酸性蛋白酶pepB基因植物表达载体的构建及在玉米中的转化

以黑曲霉基因组DNA为模板, 利用聚合酶链式反应(PCR)技术扩增了酸性蛋白酶pepB基因序列，并将其克隆到pMD18-T Vector上，对重组子进行了PCR检测和限制性内切酶分析并测序。DNA序列分析表明：克隆片段长为1 340 bp，与已发表的pepB基因序列同源性达99.85%。将pepB基因片段插入到带有耐盐基因的表达载体pCAMBIA1301-BADH上，构建了无抗生素选择标记的重组质粒pB-pepB-35S，从而得到了植物表达载体，该载体利用耐盐基因BADH替代抗生素基因作为筛选标记。通过花粉管通道法将其导入玉米自交系，获得了转基因植株，并得到了转化植株的种子。

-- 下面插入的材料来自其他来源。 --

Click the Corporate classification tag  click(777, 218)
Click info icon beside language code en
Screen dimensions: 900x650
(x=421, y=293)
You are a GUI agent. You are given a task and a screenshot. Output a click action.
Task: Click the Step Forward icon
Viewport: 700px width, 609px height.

Construction of Expression Vector for pepB Gene of Acidic Protease and the Genetic Transformation in Maize

Genetic DNA of Aspergillus niger was used as total template to amplify the sequence of pepB gene of acidic protease by PCR technique, then PCR products were cloned into pMD18-T vector. The recombinant clone was detected by PCR technique and analyzed by restriction enzyme. Sequence analysis show that cloned fragment consisted of 1 340 bp and share 99.85% identity with the reported pepB. The cloned gene was inserted to the binary vector pCAMBIA1301-BADH with salt-tolerance BADH gene, which formed the recombinant plasmid pB-pepB-35S with antibiotic free selective marker, and a plant expression vector was thereby obtained. This expression vector used salt-tolerance BADH gene instead of antibiotic as a selective marker. Then we transformed them into different corn inbred lines by using pollen-tube pathway. Finally we got transgenic plants and we got transformed seeds.